Октябрь 1993-го: первая кровь

2 октября 2013 RSS лента
Октябрь 1993-го: первая кровь  Автор: Павел Лыткин.
Фото: Таболин В.И. (1993.sovnarkom.ru).

Первый материал цикла: Октябрь 1993-го: как все начиналось.
Второй материал цикла: Дом Советов – день первый.


С вечера 21 сентября на площади перед Домом Советов продолжался митинг, строились баррикады. Стихийно складывались отряды ополчения, естественно, невооружённые, но постепенно приобретавшие черты организованности. Митинг то разрастался до тридцати тысяч человек, то затухал, но совсем не прекращался. Всевозможные ораторы говорили, говорили, говорили… Но нам, втянувшимся в процесс глубоко, очень скоро стало понятно, что разговорами и выступлениями дела не решить. Надо было делать что-то помимо разговоров, крестных ходов вокруг здания и прочих ритуальных телодвижений. Увы, наши тогдашние вожди, вождики и вождята оказались «не по этой части», и настроение тех людей, что составляли ядро протестующих, покатилось вниз.

Фактически, в первые дни противостояние свелось к постоянному митингу на площади Свободной России, заседаниям в Доме Советов и в Краснопресненском райсовете, который был рядом. Обычная жизнь мегаполиса продолжалась. Никто из людей, назначенных членами правительства, даже не пытался исполнять свои обязанности по-настоящему. А в первые двое суток это можно было делать. Ельциноиды сверху до низу пребывали в глубочайшем ауте. В том числе и силовые структуры. Оцепление появилось только 24 числа, причём пока ещё немногочисленное. Даже пунктирно они долго ещё не могли замкнуть кольцо вокруг Дома Советов – их было слишком мало.

Записанные данные:
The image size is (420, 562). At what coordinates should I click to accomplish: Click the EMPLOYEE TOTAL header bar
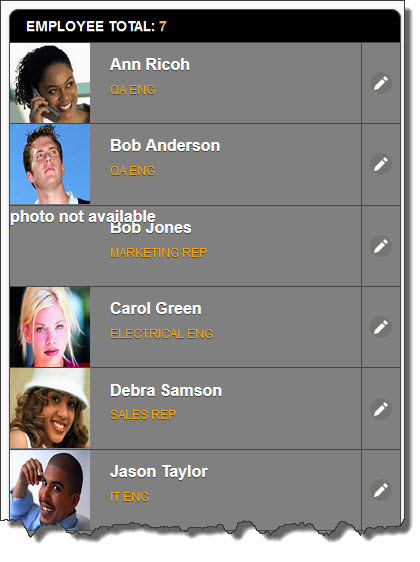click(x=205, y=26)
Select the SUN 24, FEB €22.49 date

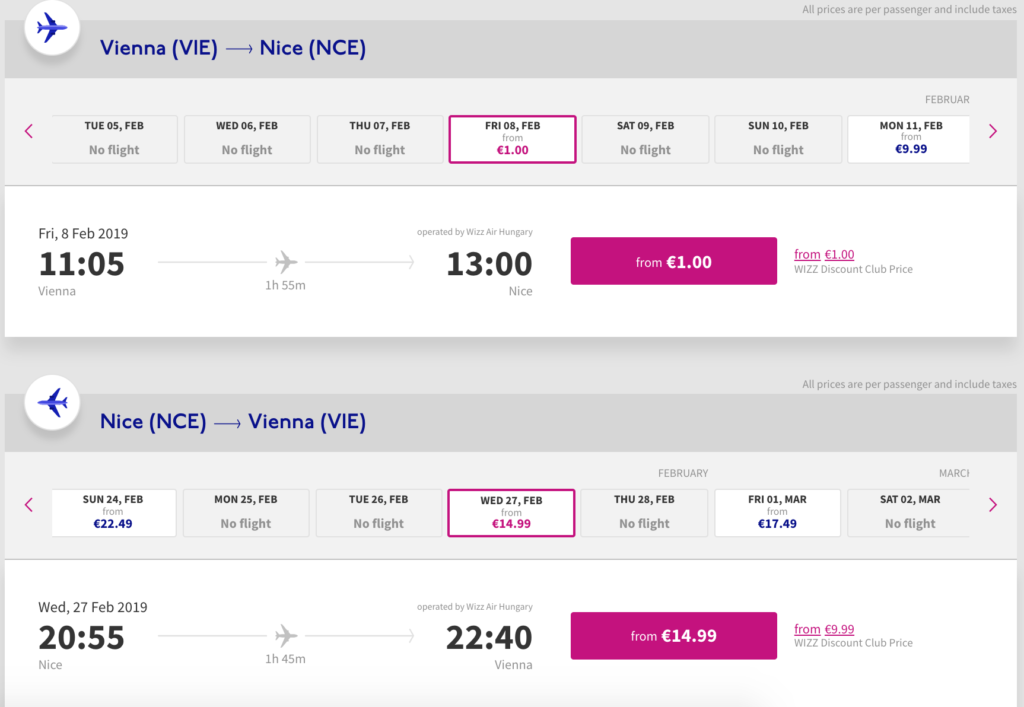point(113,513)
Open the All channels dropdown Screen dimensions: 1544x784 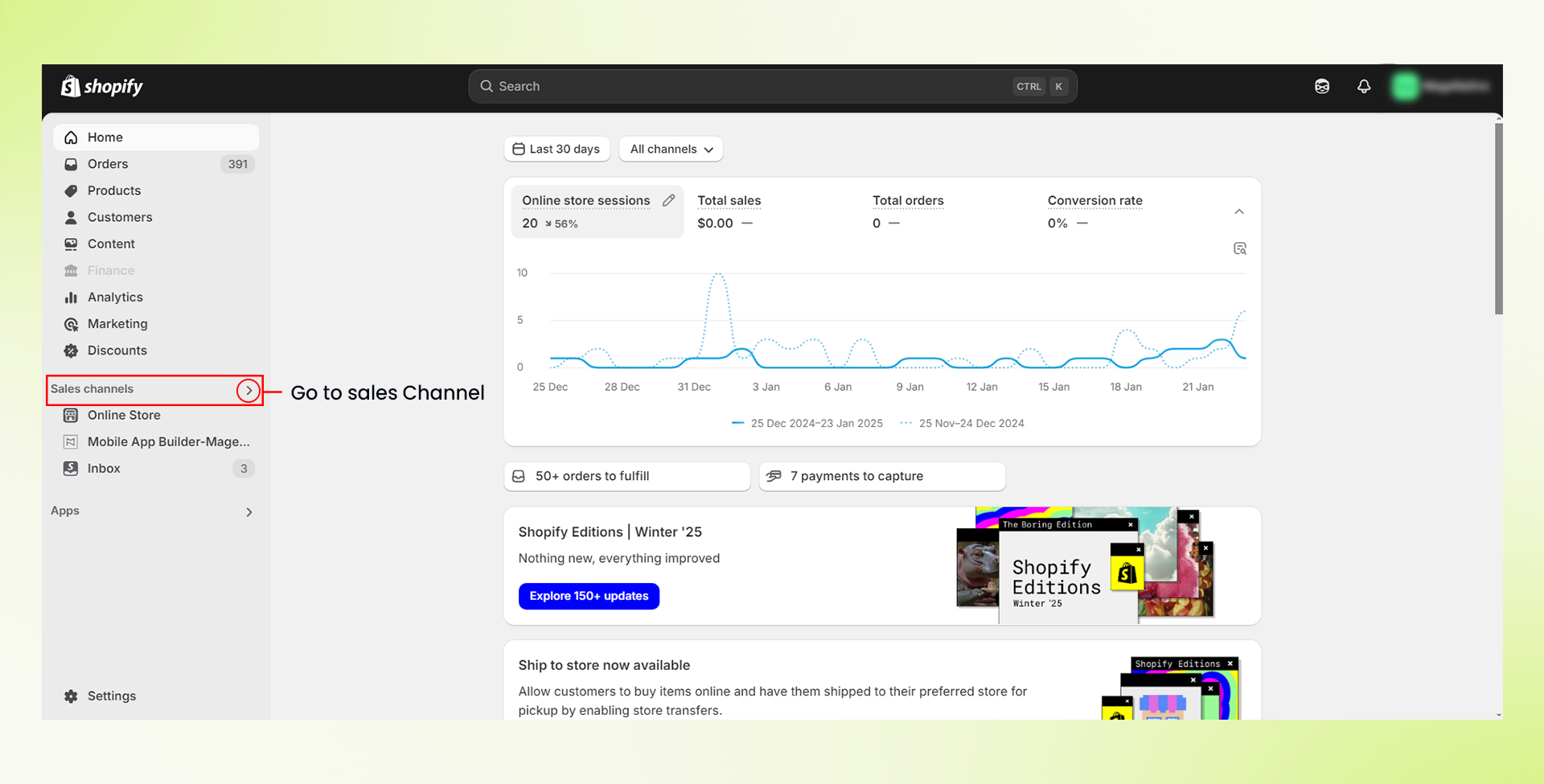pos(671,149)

Поставленная задача: Перепишите дословно фрагмент отрывка об октябре 1993 года: начните с места, где стоят слова «С вечера 21», и остановитесь после слов «протестующих, покатилось вниз.».

Готовый ответ:
С вечера 21 сентября на площади перед Домом Советов продолжался митинг, строились баррикады. Стихийно складывались отряды ополчения, естественно, невооружённые, но постепенно приобретавшие черты организованности. Митинг то разрастался до тридцати тысяч человек, то затухал, но совсем не прекращался. Всевозможные ораторы говорили, говорили, говорили… Но нам, втянувшимся в процесс глубоко, очень скоро стало понятно, что разговорами и выступлениями дела не решить. Надо было делать что-то помимо разговоров, крестных ходов вокруг здания и прочих ритуальных телодвижений. Увы, наши тогдашние вожди, вождики и вождята оказались «не по этой части», и настроение тех людей, что составляли ядро протестующих, покатилось вниз.